Required work
The data below should be restated word for word, pictures omitted.

* * * * * * * * *

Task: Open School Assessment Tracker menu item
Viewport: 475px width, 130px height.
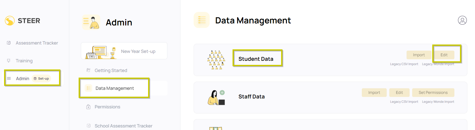Action: 123,126
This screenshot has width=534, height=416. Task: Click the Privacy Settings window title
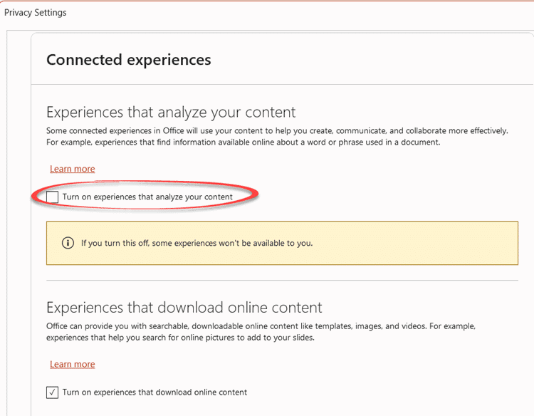[x=36, y=12]
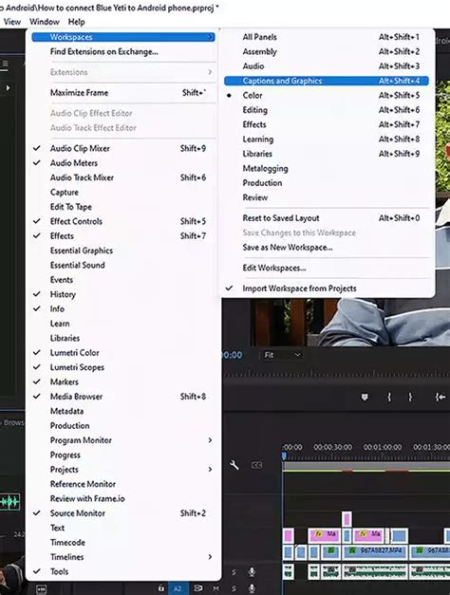Click the Mark In bracket icon
This screenshot has width=450, height=595.
[389, 397]
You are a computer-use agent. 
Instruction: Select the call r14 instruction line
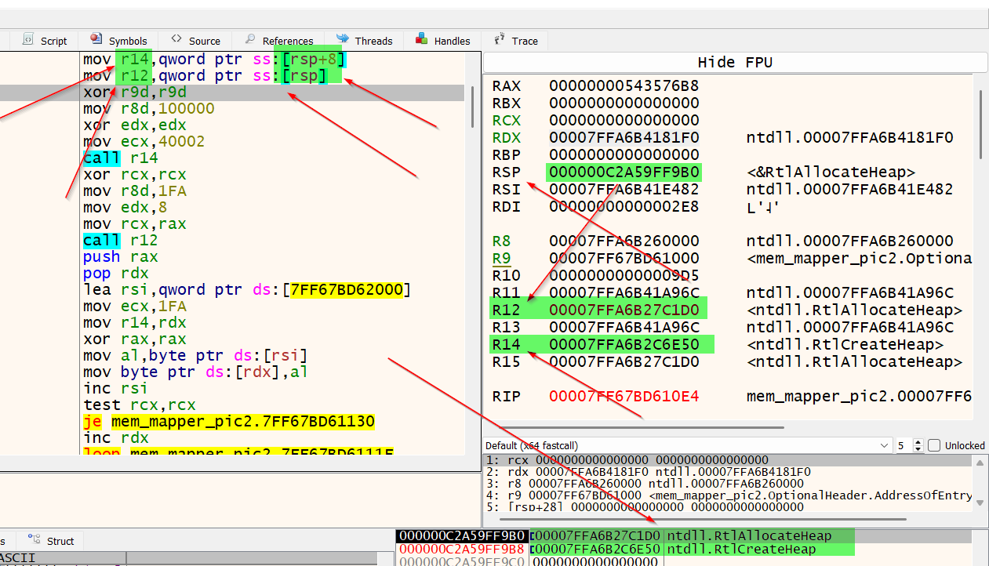click(x=120, y=158)
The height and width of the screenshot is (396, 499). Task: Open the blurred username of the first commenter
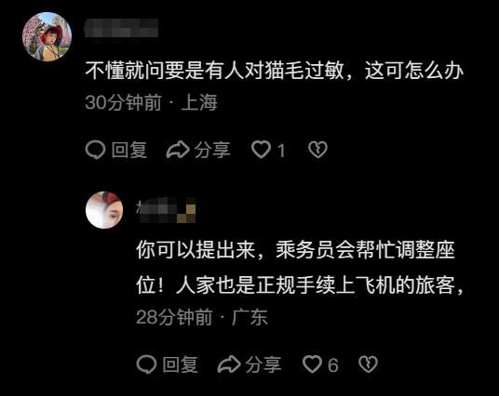click(x=121, y=28)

* * * * * * * * *

Output for this task
Task: Open School Assessment Tracker menu item
Viewport: 475px width, 130px height.
Action: 123,126
This screenshot has width=534, height=416. Task: Click the Privacy Settings window title
[x=36, y=12]
Click the Mark In bracket icon
This screenshot has width=450, height=595.
[389, 397]
You are a computer-use agent. 
Instruction: Select the call r14 instruction line
click(x=120, y=158)
The height and width of the screenshot is (396, 499). Task: Open the blurred username of the first commenter
click(x=121, y=28)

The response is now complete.